** What is required **
Reproduce the rows below with every instance of "Viewport" replaced by "Window size" and nothing else changed. Omit the pictures from your output.

** Data listing **
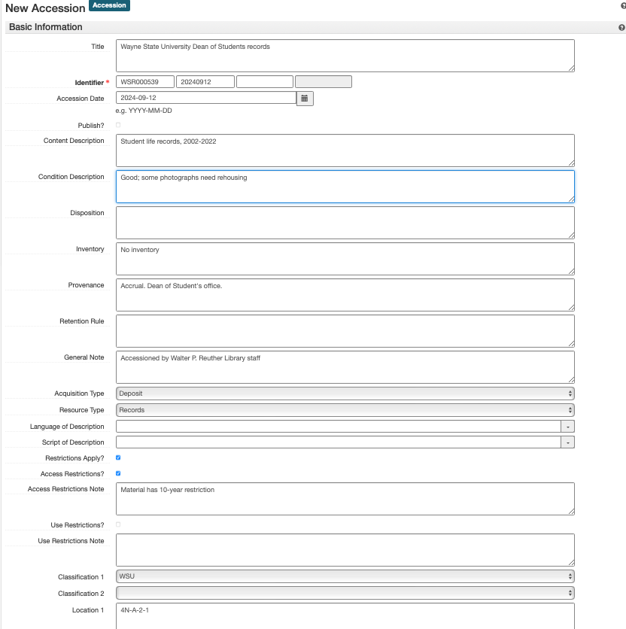The height and width of the screenshot is (629, 626).
Task: Click the Basic Information section header
Action: tap(46, 27)
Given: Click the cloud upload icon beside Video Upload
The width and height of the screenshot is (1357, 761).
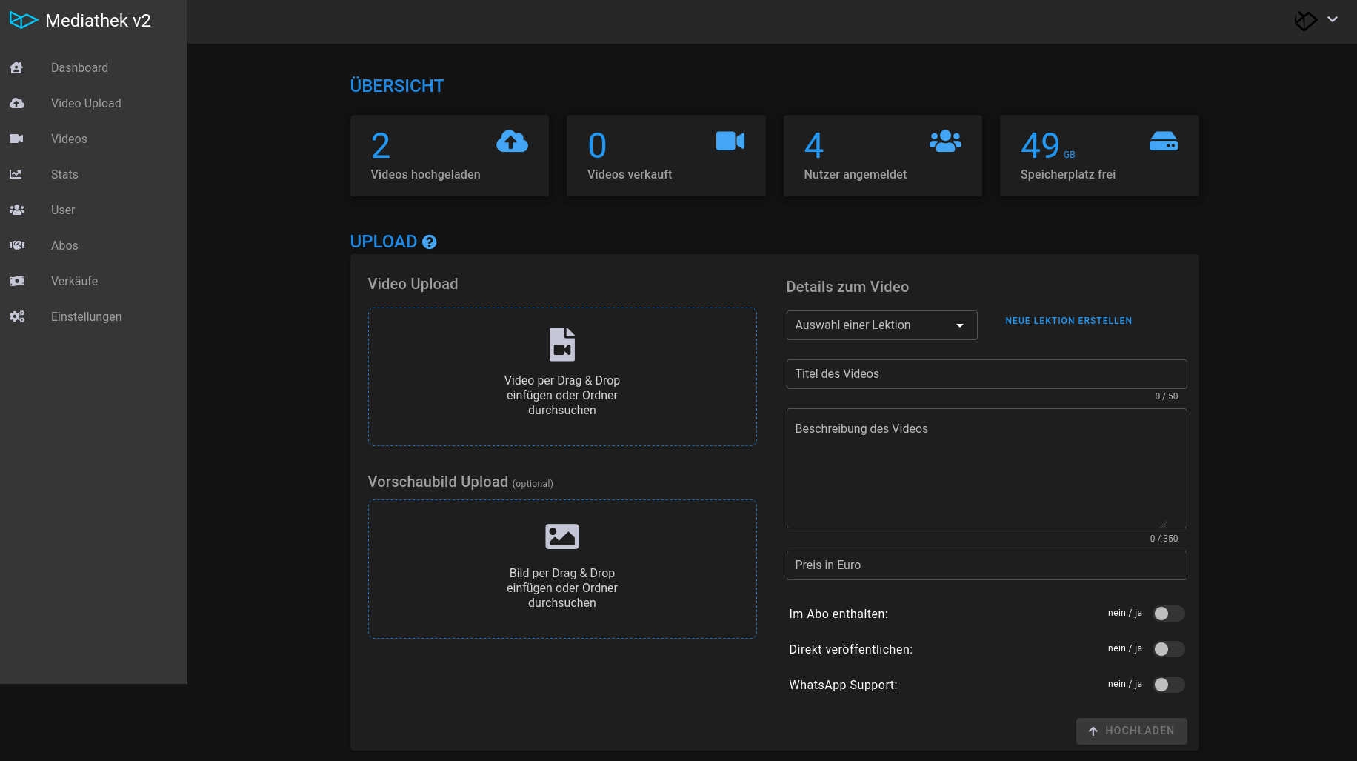Looking at the screenshot, I should pyautogui.click(x=16, y=103).
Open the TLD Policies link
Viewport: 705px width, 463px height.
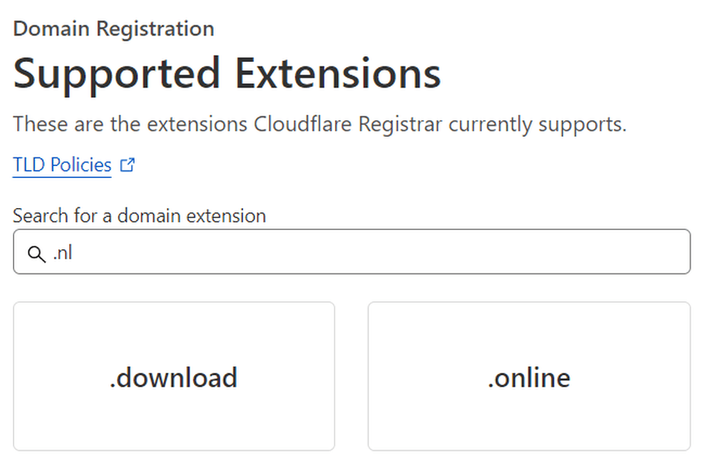[x=62, y=165]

** Solution to this task **
The height and width of the screenshot is (629, 626).
Task: Click the Basic Information section header
Action: tap(46, 27)
Given: Click the cloud upload icon beside Video Upload
The width and height of the screenshot is (1357, 761).
Looking at the screenshot, I should pyautogui.click(x=16, y=103).
Open the TLD Policies link
Window size: 705px width, 463px height.
[x=62, y=165]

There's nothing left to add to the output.